EXERCISE GOAL: Rewrite the listing lines starting at the one containing "Tochterunternehmen & Beteiligungen" and ending at the one containing "Seminare (513, 155)", substituting "Dateien" for "Downloads" and leaving everything else as it is.
--- start ---
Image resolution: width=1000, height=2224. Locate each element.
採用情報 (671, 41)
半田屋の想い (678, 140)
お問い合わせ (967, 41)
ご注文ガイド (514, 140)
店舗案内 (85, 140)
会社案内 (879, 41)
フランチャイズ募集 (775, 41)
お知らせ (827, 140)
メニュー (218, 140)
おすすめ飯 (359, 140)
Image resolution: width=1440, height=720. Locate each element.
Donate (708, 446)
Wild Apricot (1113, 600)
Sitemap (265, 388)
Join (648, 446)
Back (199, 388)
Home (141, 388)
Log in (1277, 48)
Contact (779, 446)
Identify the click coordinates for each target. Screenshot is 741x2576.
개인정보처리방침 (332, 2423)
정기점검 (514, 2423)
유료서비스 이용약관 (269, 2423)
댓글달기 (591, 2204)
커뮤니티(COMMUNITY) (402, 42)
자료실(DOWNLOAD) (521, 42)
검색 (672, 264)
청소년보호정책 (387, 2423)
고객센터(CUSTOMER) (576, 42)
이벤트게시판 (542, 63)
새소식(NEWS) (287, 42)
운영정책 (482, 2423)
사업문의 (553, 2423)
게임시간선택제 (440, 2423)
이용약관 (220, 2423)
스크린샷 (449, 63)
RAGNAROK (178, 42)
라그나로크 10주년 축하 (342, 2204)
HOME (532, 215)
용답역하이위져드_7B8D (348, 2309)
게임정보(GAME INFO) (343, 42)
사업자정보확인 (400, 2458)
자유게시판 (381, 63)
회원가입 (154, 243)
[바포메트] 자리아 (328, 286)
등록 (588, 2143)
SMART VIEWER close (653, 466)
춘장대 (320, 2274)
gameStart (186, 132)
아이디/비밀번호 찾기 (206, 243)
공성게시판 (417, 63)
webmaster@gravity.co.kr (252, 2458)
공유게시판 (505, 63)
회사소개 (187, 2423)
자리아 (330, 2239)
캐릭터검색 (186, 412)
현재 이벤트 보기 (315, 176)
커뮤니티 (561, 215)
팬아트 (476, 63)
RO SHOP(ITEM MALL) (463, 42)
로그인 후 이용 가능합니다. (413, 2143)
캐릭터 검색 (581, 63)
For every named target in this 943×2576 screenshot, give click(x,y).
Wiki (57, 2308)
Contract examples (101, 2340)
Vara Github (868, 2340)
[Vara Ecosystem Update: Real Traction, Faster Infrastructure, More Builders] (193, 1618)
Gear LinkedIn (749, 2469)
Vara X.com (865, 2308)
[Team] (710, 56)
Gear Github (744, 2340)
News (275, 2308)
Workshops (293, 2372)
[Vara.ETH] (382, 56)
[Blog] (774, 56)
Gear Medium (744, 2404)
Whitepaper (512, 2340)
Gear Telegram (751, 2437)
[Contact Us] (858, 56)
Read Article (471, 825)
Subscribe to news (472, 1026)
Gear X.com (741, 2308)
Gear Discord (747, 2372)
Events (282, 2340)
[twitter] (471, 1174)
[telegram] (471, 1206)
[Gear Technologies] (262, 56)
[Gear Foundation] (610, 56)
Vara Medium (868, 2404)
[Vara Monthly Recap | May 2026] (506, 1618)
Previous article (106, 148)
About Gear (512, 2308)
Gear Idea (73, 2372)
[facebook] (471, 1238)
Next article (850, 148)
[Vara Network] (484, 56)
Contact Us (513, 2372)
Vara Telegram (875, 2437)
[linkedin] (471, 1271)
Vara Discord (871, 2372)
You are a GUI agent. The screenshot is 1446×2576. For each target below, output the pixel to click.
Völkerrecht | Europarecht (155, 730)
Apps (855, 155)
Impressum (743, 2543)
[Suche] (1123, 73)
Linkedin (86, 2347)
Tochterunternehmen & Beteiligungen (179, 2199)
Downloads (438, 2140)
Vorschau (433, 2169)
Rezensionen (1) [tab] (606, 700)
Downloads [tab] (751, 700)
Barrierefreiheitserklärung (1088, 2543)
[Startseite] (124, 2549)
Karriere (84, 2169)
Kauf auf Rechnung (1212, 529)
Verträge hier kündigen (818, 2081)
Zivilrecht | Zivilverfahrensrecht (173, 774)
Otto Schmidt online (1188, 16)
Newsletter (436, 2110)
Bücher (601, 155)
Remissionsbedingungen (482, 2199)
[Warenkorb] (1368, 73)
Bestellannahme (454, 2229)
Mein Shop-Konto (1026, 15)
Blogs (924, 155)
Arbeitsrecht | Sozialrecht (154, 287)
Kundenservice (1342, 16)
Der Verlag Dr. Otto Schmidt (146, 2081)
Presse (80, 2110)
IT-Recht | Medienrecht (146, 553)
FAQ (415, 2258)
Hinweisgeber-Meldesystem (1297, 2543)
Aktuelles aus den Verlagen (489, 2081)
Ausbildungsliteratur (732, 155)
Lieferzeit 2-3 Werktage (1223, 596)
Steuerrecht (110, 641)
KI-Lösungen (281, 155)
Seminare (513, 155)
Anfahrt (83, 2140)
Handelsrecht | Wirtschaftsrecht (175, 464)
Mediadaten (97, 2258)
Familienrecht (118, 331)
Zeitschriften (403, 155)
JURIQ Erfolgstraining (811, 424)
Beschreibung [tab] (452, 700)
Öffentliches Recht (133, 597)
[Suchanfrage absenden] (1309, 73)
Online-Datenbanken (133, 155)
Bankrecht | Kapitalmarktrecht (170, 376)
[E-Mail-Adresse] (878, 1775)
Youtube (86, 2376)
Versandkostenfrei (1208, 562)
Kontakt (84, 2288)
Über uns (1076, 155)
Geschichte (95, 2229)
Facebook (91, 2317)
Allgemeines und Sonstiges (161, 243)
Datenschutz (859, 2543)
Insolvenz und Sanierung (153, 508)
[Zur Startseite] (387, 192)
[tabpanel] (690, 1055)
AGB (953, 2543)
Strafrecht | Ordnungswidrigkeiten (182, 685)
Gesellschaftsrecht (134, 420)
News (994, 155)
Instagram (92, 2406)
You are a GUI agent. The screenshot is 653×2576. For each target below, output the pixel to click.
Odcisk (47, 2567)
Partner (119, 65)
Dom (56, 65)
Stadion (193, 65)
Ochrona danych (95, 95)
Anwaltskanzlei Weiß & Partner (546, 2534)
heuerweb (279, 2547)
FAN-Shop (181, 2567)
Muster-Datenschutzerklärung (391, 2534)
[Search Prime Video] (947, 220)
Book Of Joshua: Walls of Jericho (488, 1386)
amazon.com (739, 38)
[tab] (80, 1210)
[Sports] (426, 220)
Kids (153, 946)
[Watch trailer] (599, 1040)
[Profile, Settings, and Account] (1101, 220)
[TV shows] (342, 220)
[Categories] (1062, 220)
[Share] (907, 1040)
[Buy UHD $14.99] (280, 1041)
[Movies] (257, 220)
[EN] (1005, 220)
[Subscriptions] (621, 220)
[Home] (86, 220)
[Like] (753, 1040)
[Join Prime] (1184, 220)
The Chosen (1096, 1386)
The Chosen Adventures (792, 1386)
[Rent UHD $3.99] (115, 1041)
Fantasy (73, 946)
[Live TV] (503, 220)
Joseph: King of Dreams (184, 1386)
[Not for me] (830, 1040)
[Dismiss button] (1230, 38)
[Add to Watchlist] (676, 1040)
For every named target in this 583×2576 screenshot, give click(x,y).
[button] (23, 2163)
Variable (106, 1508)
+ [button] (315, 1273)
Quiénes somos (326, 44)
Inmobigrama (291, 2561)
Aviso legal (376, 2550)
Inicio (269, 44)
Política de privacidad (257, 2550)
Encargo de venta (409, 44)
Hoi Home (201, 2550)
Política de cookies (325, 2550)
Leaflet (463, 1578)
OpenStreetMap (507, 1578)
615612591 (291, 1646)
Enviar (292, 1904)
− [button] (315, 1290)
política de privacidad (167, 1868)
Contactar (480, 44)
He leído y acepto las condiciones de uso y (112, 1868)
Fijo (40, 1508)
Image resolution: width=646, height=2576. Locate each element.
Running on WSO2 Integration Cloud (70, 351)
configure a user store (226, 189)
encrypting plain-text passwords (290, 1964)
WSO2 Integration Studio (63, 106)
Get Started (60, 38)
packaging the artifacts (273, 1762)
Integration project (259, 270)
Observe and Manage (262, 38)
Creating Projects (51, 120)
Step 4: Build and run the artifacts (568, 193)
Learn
--- end ---
EXERCISE ANSWER:
Tochterunternehmen & Beteiligungen (179, 2199)
Dateien (438, 2140)
Vorschau (433, 2169)
Rezensionen (1) [tab] (606, 700)
Dateien [tab] (751, 700)
Barrierefreiheitserklärung (1088, 2543)
[Startseite] (124, 2549)
Karriere (84, 2169)
Kauf auf Rechnung (1212, 529)
Verträge hier kündigen (818, 2081)
Zivilrecht | Zivilverfahrensrecht (173, 774)
Otto Schmidt online (1188, 16)
Newsletter (436, 2110)
Bücher (601, 155)
Remissionsbedingungen (482, 2199)
[Warenkorb] (1368, 73)
Bestellannahme (454, 2229)
Mein Shop-Konto (1026, 15)
Blogs (924, 155)
Arbeitsrecht | Sozialrecht (154, 287)
Kundenservice (1342, 16)
Der Verlag Dr. Otto Schmidt (146, 2081)
Presse (80, 2110)
IT-Recht | Medienrecht (146, 553)
FAQ (415, 2258)
Hinweisgeber-Meldesystem (1297, 2543)
Aktuelles aus den Verlagen (489, 2081)
Ausbildungsliteratur (732, 155)
Lieferzeit 2-3 Werktage (1223, 596)
Steuerrecht (110, 641)
KI-Lösungen (281, 155)
Seminare (513, 155)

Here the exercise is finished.